Cult actor, blogger, writer, and all-round Homo sapiens Wil Wheaton has kicked off a Twitter, and later, blog storm, over Huffington Post‘s attempt to pay him in eyeballs. That is, he was approached by HuffPo to republish a blog post with them, in return for…exposure. Not the smartest approach to a guy who has some 3 million followers, maybe. But at least HuffPost isn’t playing favorites.
Unfortunately, we’re unable to financially compensate our bloggers at this time. Most bloggers find value in the unique platform and reach our site provides, but we completely understand if that makes blogging with us impossible.

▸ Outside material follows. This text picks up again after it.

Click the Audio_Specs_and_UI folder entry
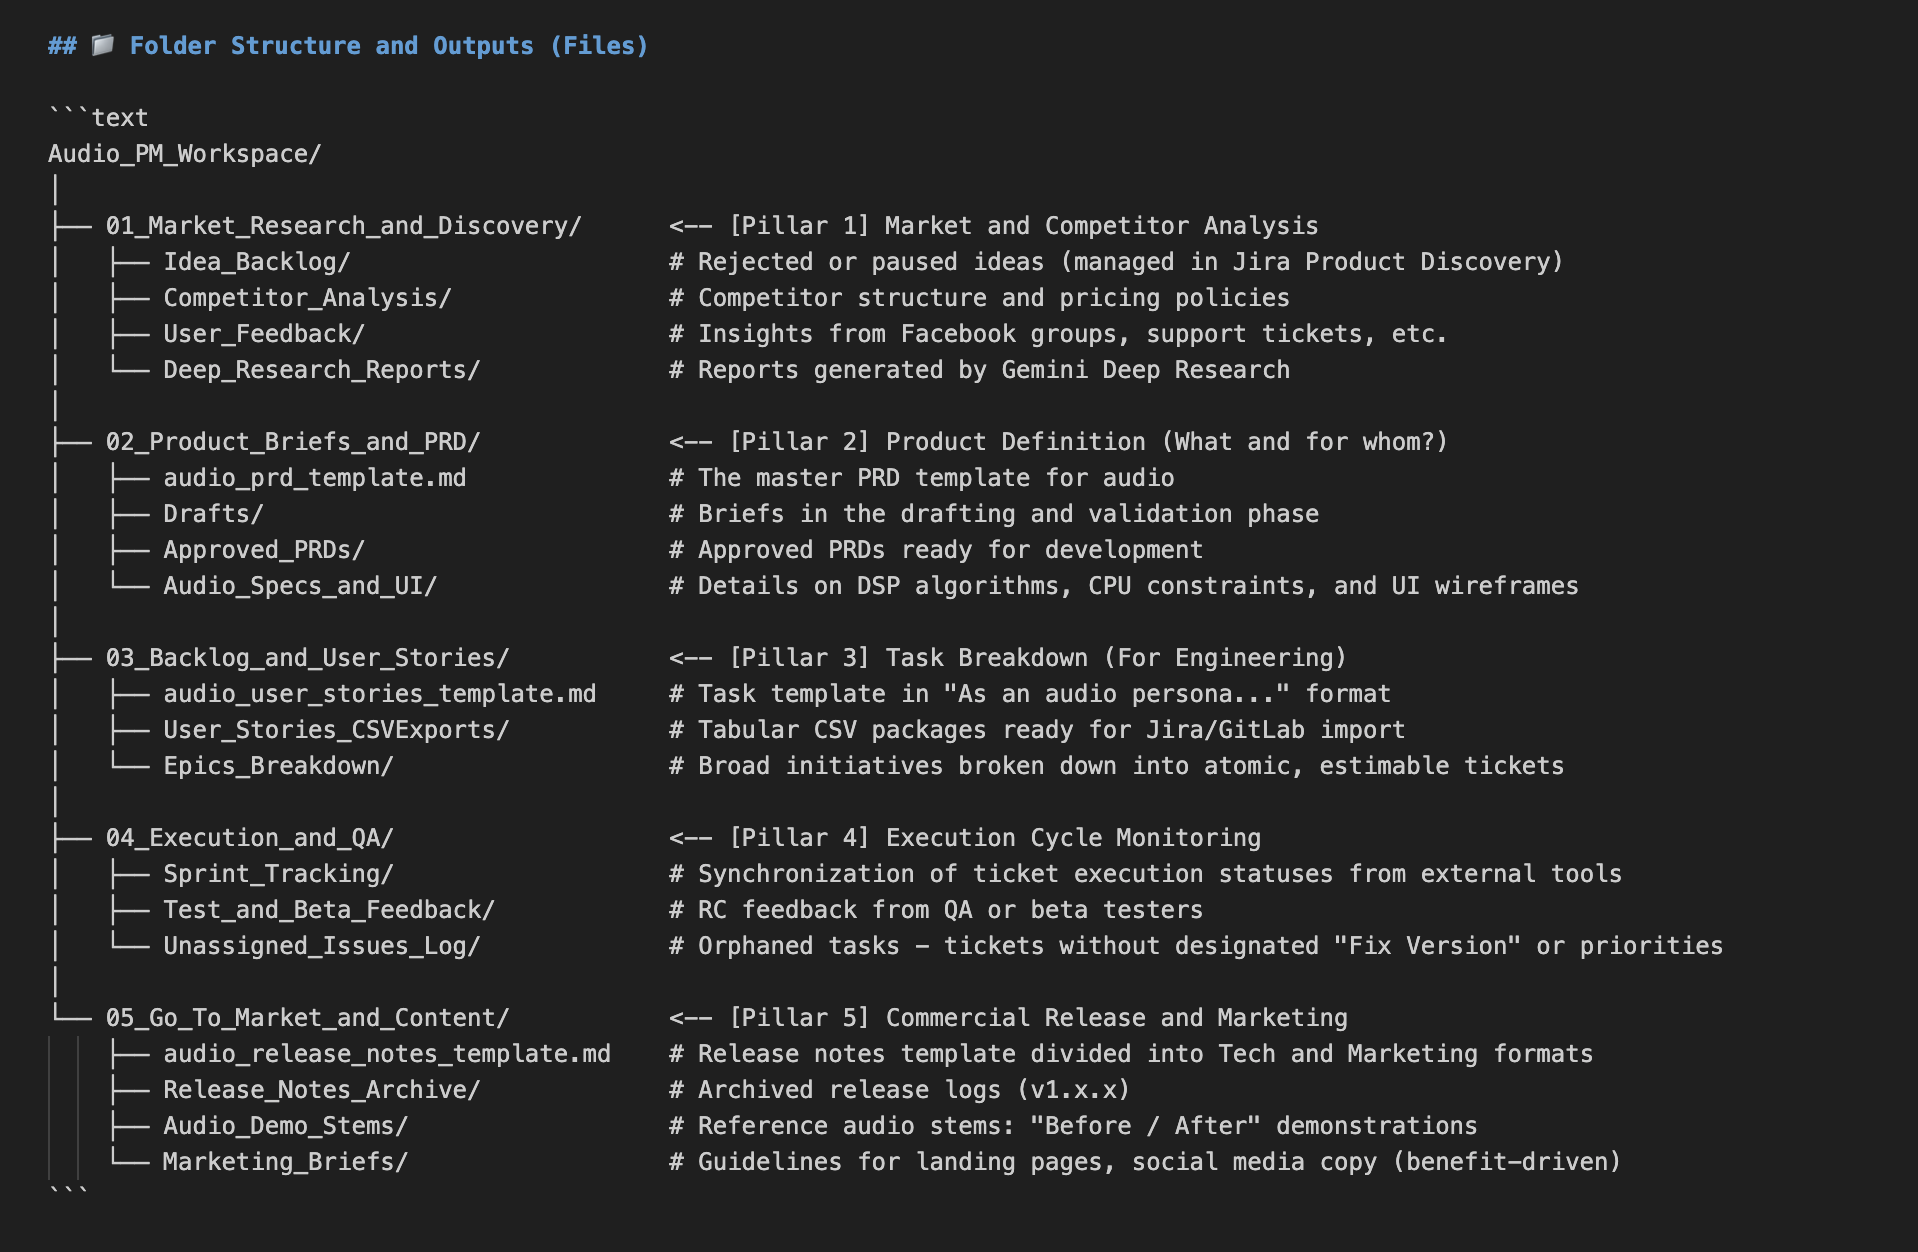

Wheaton posted his take on this on Twitter under his hashtag, and later blogged about it. And if HuffPost wasn’t playing favorites, neither was he (see below)

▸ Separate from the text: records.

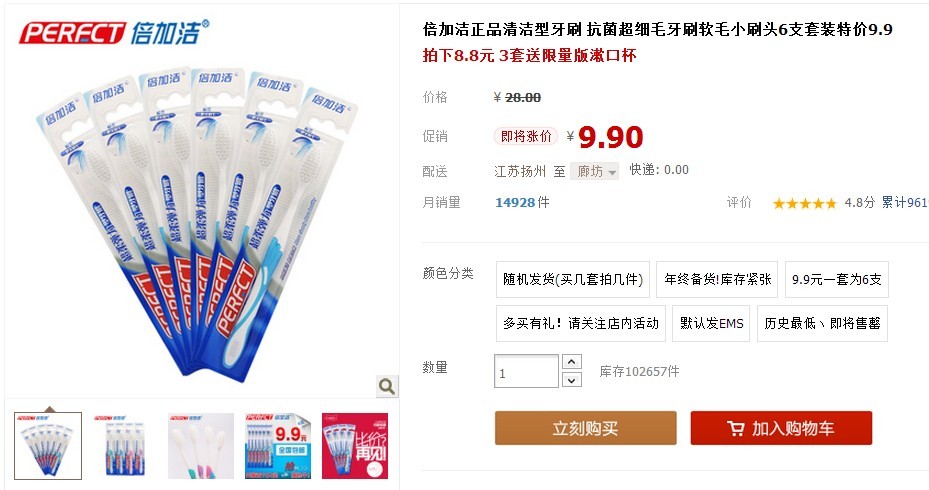Open the 累计 reviews count link
The height and width of the screenshot is (490, 929).
click(x=905, y=203)
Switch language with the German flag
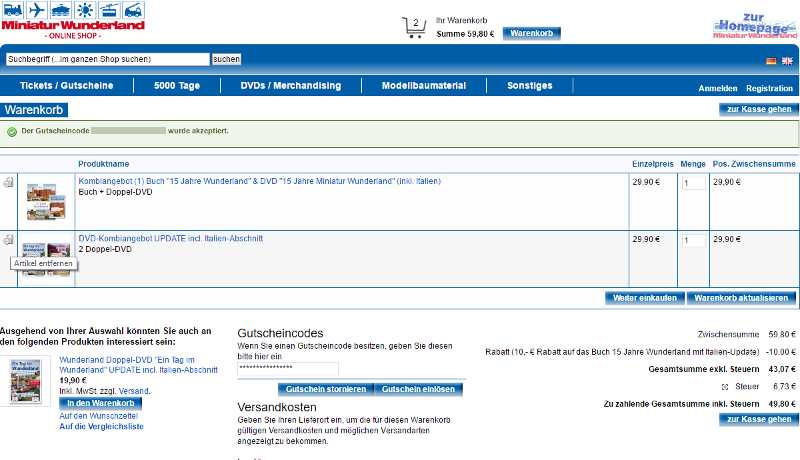The height and width of the screenshot is (460, 800). [771, 61]
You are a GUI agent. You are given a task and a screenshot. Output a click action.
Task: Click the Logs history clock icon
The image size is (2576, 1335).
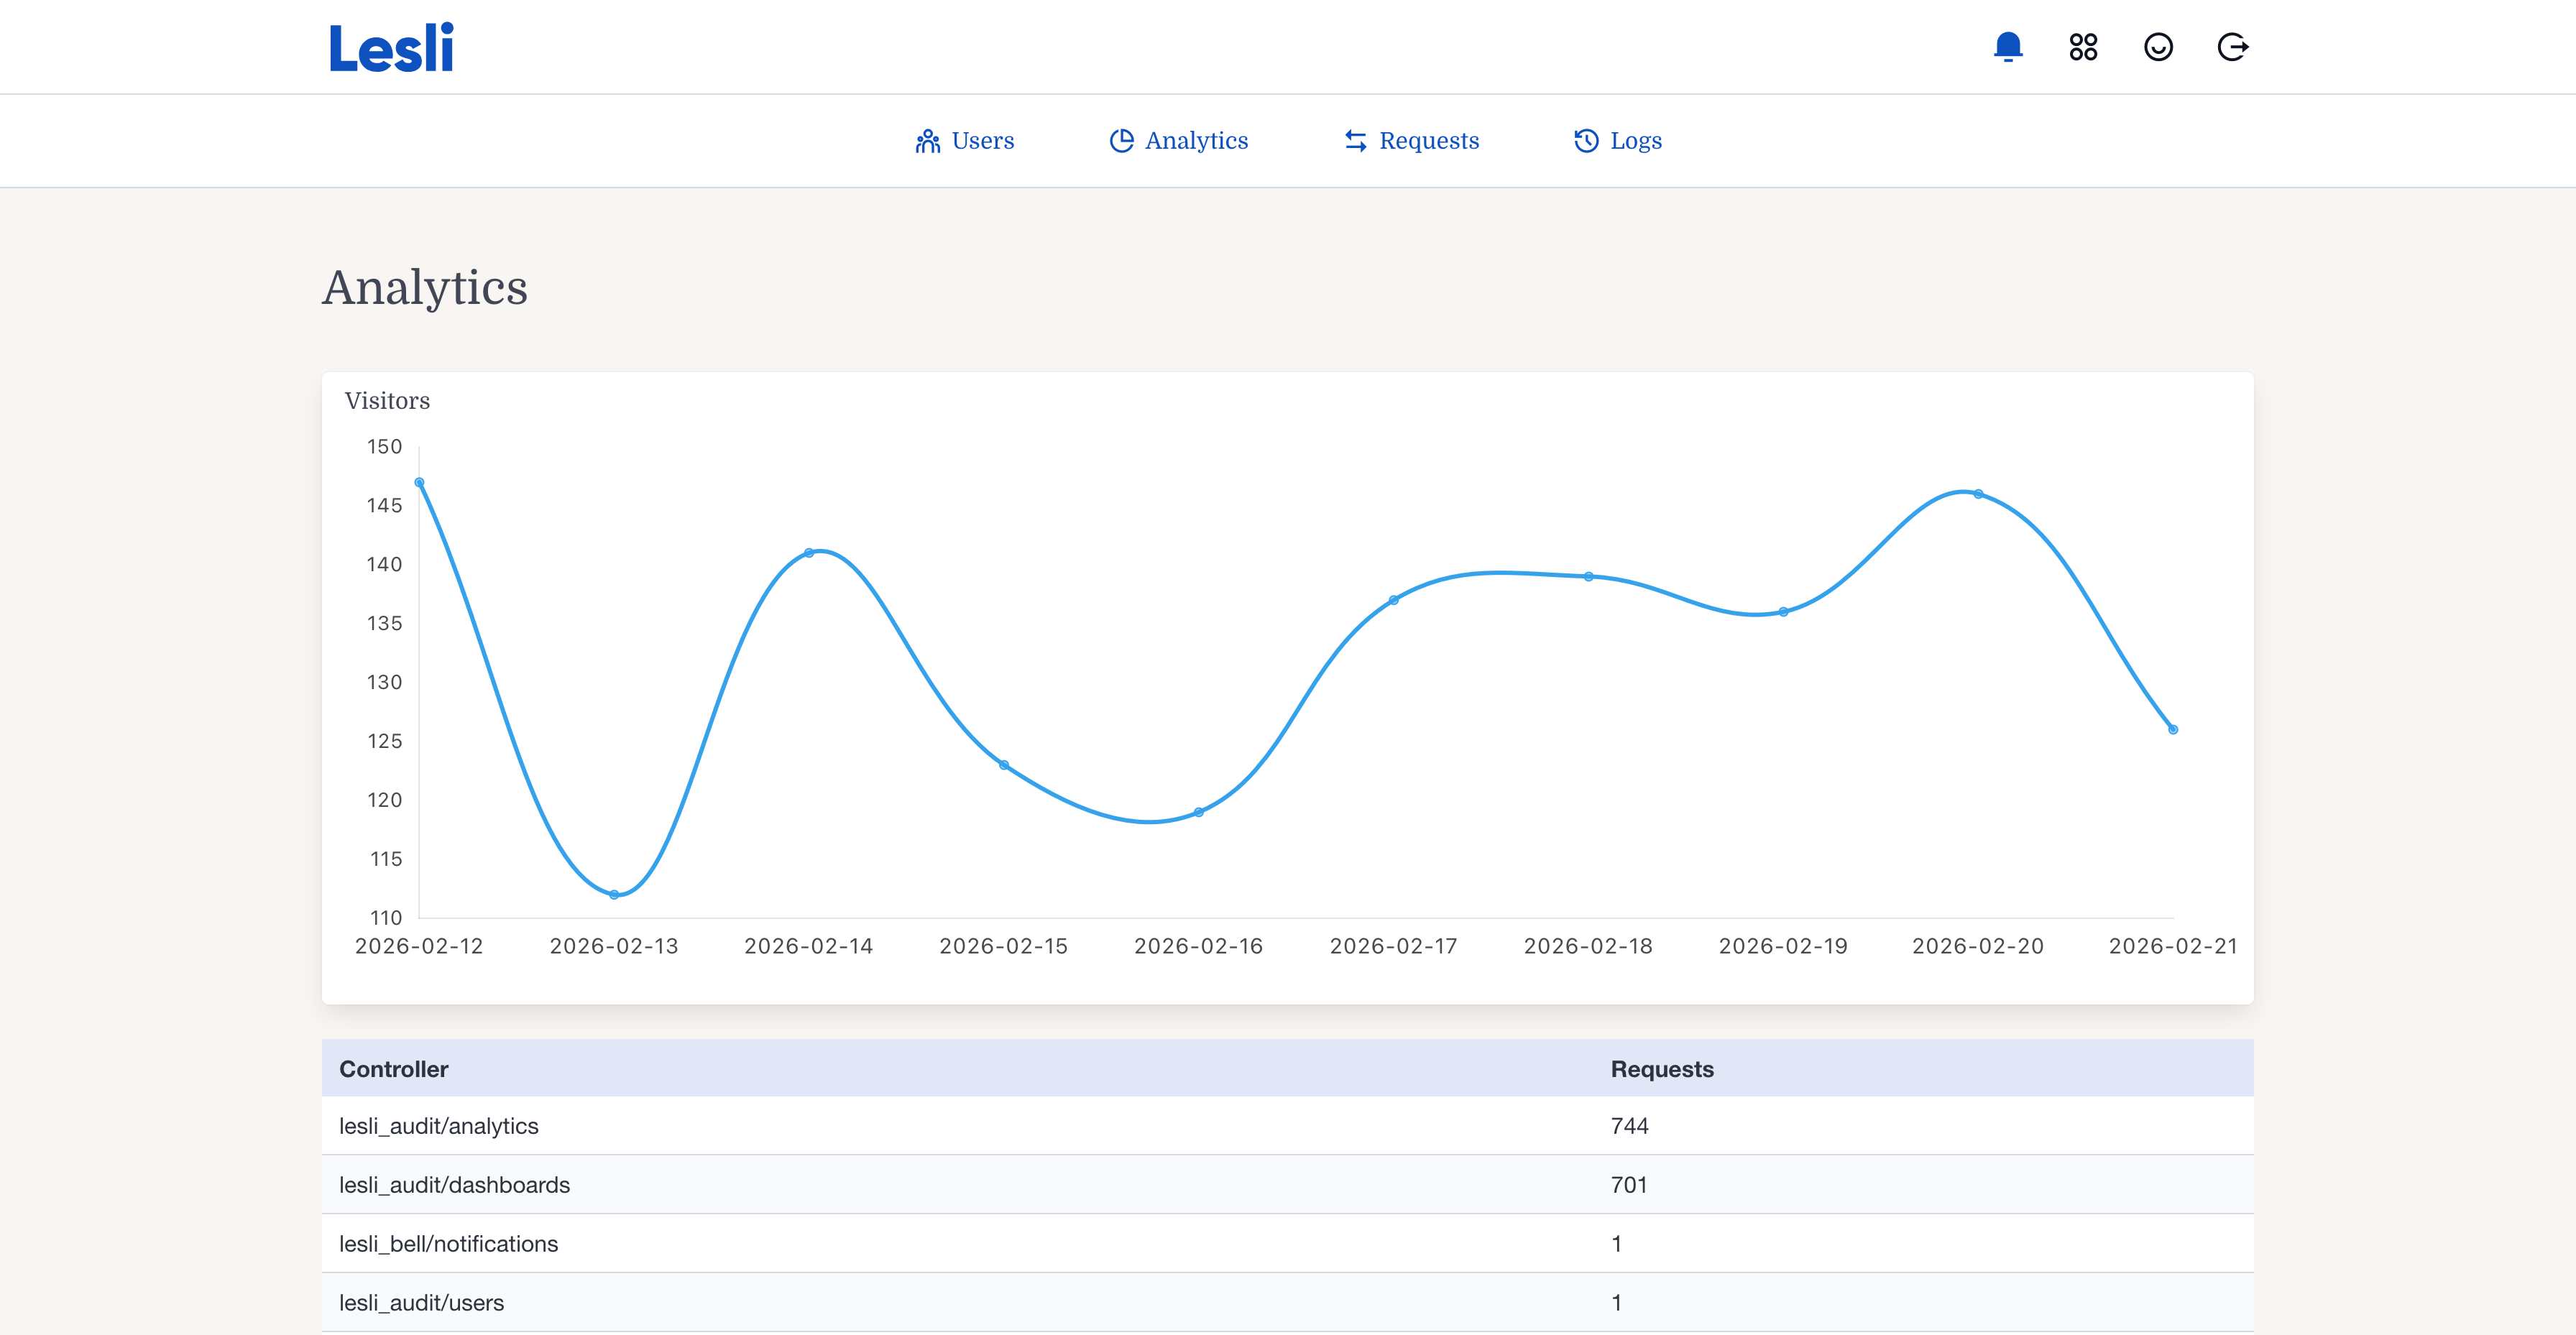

There have been dissenting voices. “What This ‘Star Trek’ Actor Gets Wrong about Working for Free,” says Damon Brown in Inc., having apparently missed out on the rest of the non-Star Trek part of Wheaton’s career. “Money is cheap, but experience is expensive,” he claims.
To coin a phrase, I don’t buy it. “Huffington Post is valued at well over fifty million dollars, and the company can absolutely afford to pay contributors,” Wheaton protested. “The fact that it doesn’t, and can get away with it, is distressing to me.” And how did HuffPost get to that valuation in the first place? Bit by bit, incrementally, through contributions from the likes of Wil Wheaton. It’s ridiculous to claim that blog posts are too brief, or too ephemeral, to be paid for. I’m writing right here, right now, on a venue that pays me for far shorter wordage than HuffPost was asking from Wheaton. And if TeleRead can afford to do it, HuffPost certainly can.
Obviously, I’m thinking of this mostly in terms of writers. Especially self-published ones, who are always being assailed by recommendations to release works for free, or to run free-book giveaways, or anything to secure exposure and seduce the reader. Well, that argument may work when we’re talking self-promotion, but when you hear it coming from an organization that can afford to pay you? That’s when you should stop and think: Do you want to eat eyeballs?